Phenotypic characterization of an Atp13a2 knockout rat model of Parkinson's disease.

Mutations in the ATP13A2 gene were identified as the cause of Kufor-Rakeb syndrome (KRS), a juvenile-onset form of Parkinson's disease (PD). Developing relevant and predictive models for the rare PD forms is necessary to understand the pathological mechanisms and validate therapeutic strategies. Herein, we aimed to comprehensively characterize the first transgenic Atp13a2 knockout rat model. Behavioral assessment demonstrated specific developmental deficits in animals with deletion of Atp13a2. Further analysis revealed that Atp13a2 knockout rats displayed age-dependent fine motor skills deficits and impaired locomotor habituation similar to those observed in PD patients at the early stage of motor symptoms.
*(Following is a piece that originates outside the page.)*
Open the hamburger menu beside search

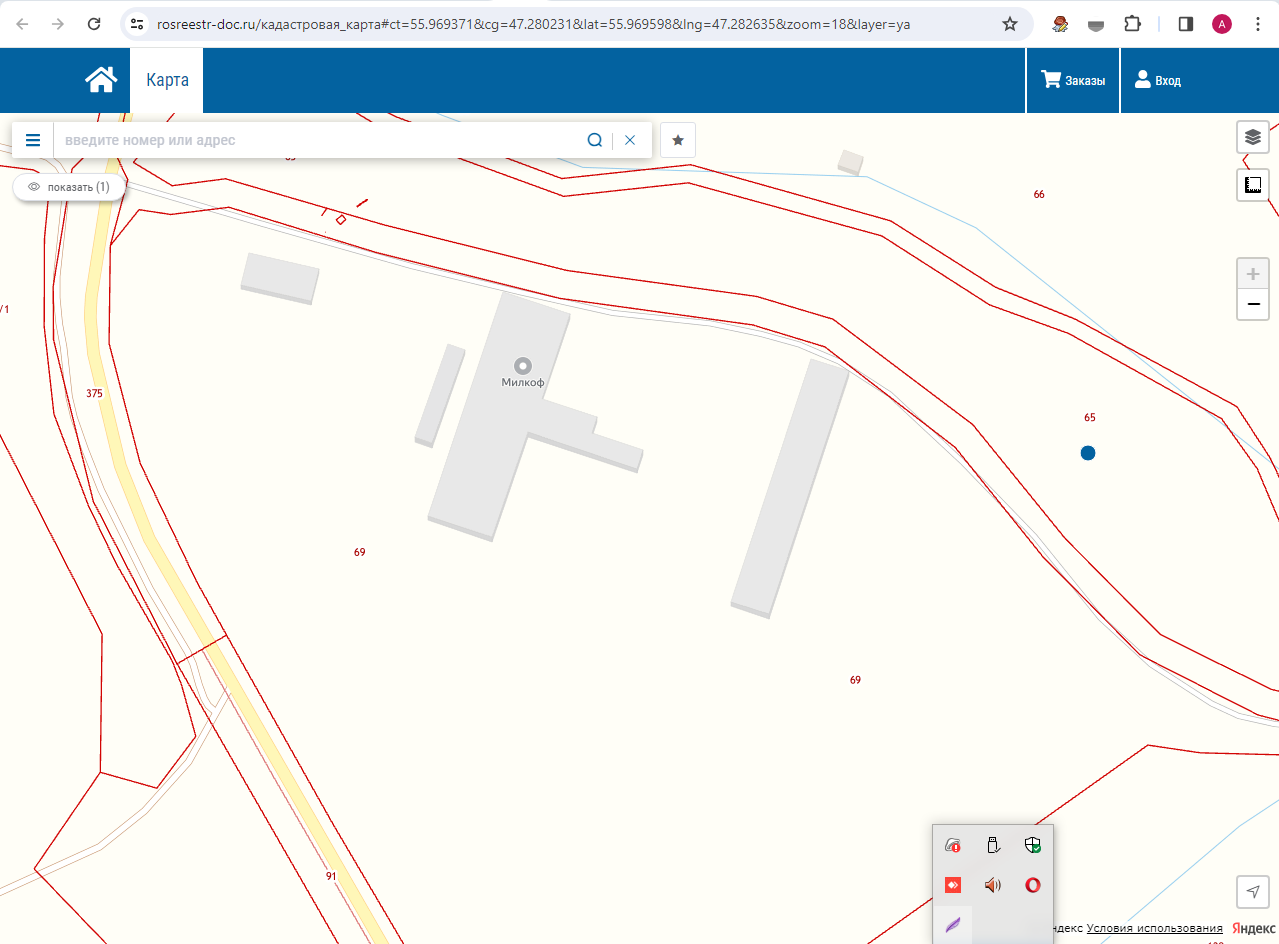33,140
In contrast, no change in the nigrostriatal integrity was observed. An extended investigation on heavy metals homeostasis, autophagy-related markers, and lipofuscin accumulation showed significant changes reminiscent of KRS. Finally, we tested whether inducing pathology by viral-mediated overexpression of human α-synuclein or human tyrosinase exacerbated the onset or extent of pathological changes. This Atp13a2 KO rat model could help better understand autophagy in PD pathogenesis and open new therapeutic validation opportunities.